ODE of Vector of Matrices

I’m trying to construct/solve an ODE of several different sized matrices, but solving the ODE fails. The MWE below should demonstrate the issue:

using DifferentialEquations
using LinearAlgebra

function flow!(du,u,p,t)
    du[1]=u[1]
    du[2]=u[2]
end

UV=[Matrix(1.0I,3,3),Matrix(1.0I,5,5)]
timespan=(0.0,1.0)
prob=ODEProblem(flow!,UV,tspan)
sol=solve(prob)

ERROR: MethodError: no method matching zero(::Type{Matrix{Float64}})
Closest candidates are:
  zero(::Union{Type{P}, P}) where P<:Dates.Period at /buildworker/worker/package_linux64/build/usr/share/julia/stdlib/v1.6/Dates/src/periods.jl:53
  zero(::DynamicPolynomials.Polynomial{C, T}) where {C, T} at /home/t248b327/.julia/packages/DynamicPolynomials/zw67w/src/poly.jl:26
  zero(::StatsBase.Histogram{T, N, E}) where {T, N, E} at /home/t248b327/.julia/packages/StatsBase/PGTj8/src/hist.jl:538
  ...
Stacktrace:
  [1] zero(x::Vector{Matrix{Float64}})
    @ Base ./abstractarray.jl:1085
...

Its seems to be trying to find an additive identity for the type Matrix{Float64}, but it doesn’t exist. I can run zero just fine on the individual matrices of the UV vector, but there is no general additive identity for a Matrix{Float64}.
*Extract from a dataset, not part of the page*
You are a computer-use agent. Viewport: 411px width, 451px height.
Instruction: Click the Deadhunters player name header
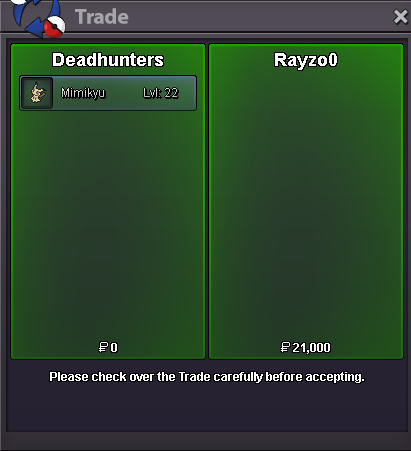click(x=108, y=60)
What do I need to change type-wise to make this sort of formulation work (or alternative formulations if I’m completely misunderstanding how ODEproblem should work).
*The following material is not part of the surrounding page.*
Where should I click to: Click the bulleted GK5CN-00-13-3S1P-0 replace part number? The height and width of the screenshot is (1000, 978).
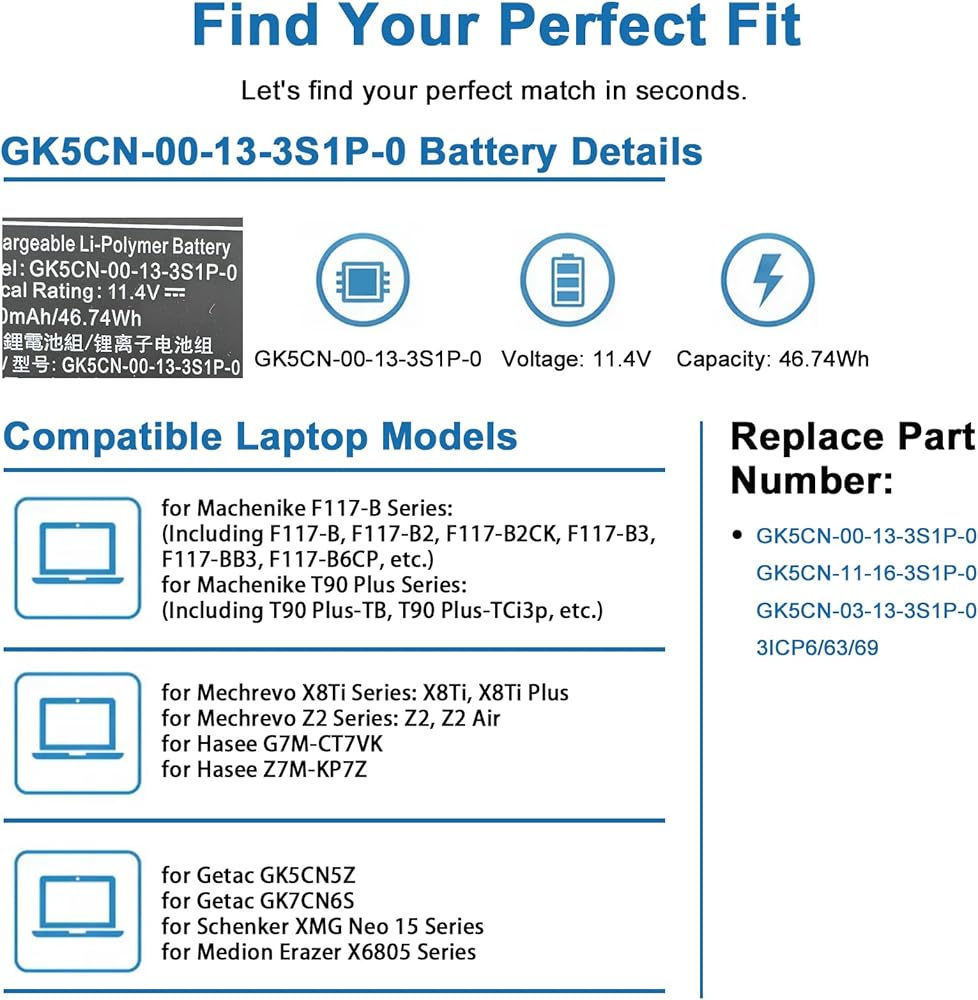[866, 536]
The problem is that the ODE solver needs to have an object in which all elements are indexed linearly, i.e. a Vector of matrices is not possible immediately.
There is a good work workaround though, provided by the package RecursiveArrayTools
https://diffeq.sciml.ai/stable/features/diffeq_arrays/#ArrayPartitions

using RecursiveArrayTools
A = ArrayPartition(Matrix(1.0I,3,3),Matrix(1.0I,5,5))

where A.x[1] is your first matrix and so on.
this partition array is just a big vector under the hood and therefore you can use it for ODE’s.

1 Like

Okay, that makes more sense. So the ArrayPartition basically just puts it in a form where the ODE solver will accept it, but also gives me special accessors so I can still get to my original matrices.

It seems to work just fine using the ArrayPartition. Thank you for the help!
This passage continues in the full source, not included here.